» **Task instructions**: The lines wanted are those in the data below that include "Given".

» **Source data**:

Segment Open

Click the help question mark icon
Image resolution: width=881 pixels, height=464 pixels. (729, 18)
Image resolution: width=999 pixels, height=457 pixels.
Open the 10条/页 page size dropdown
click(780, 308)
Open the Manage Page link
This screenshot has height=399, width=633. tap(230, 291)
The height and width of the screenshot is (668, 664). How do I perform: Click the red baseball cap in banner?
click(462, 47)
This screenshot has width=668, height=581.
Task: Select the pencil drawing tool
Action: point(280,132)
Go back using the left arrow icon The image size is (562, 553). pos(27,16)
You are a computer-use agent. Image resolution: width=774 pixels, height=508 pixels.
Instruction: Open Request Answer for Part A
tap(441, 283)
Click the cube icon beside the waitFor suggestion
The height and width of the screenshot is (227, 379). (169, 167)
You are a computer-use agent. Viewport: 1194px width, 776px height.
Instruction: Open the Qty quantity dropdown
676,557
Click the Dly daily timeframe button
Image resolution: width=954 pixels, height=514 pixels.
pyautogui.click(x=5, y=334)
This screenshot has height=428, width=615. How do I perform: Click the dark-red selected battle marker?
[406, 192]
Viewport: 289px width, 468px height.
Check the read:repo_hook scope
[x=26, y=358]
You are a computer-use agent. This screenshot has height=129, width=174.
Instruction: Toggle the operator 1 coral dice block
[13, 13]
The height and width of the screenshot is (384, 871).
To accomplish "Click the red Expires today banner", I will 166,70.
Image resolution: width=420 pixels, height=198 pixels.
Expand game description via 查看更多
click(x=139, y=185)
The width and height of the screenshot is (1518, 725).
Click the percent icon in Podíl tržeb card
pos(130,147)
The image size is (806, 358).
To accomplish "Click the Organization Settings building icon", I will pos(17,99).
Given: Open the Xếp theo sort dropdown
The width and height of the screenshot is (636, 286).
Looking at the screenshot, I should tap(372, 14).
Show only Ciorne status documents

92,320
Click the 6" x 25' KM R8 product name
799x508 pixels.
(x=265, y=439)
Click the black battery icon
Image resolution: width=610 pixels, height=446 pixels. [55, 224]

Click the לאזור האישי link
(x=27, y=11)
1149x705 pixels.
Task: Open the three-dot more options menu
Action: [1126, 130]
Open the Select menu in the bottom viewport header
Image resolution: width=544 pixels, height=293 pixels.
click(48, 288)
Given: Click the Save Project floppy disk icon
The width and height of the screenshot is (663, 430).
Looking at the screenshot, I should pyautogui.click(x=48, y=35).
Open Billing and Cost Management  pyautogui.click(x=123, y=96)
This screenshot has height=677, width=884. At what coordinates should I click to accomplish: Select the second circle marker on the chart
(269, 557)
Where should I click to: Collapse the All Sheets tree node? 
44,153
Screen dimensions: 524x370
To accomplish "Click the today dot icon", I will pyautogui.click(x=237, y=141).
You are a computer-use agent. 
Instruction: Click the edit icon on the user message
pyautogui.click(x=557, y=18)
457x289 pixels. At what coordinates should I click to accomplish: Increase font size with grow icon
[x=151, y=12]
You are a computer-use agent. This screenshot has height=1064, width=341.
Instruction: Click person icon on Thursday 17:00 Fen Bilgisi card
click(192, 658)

Segment Closed

» **Answer for the task**:
Given: Open the Xếp theo sort dropdown
Given: Click the Save Project floppy disk icon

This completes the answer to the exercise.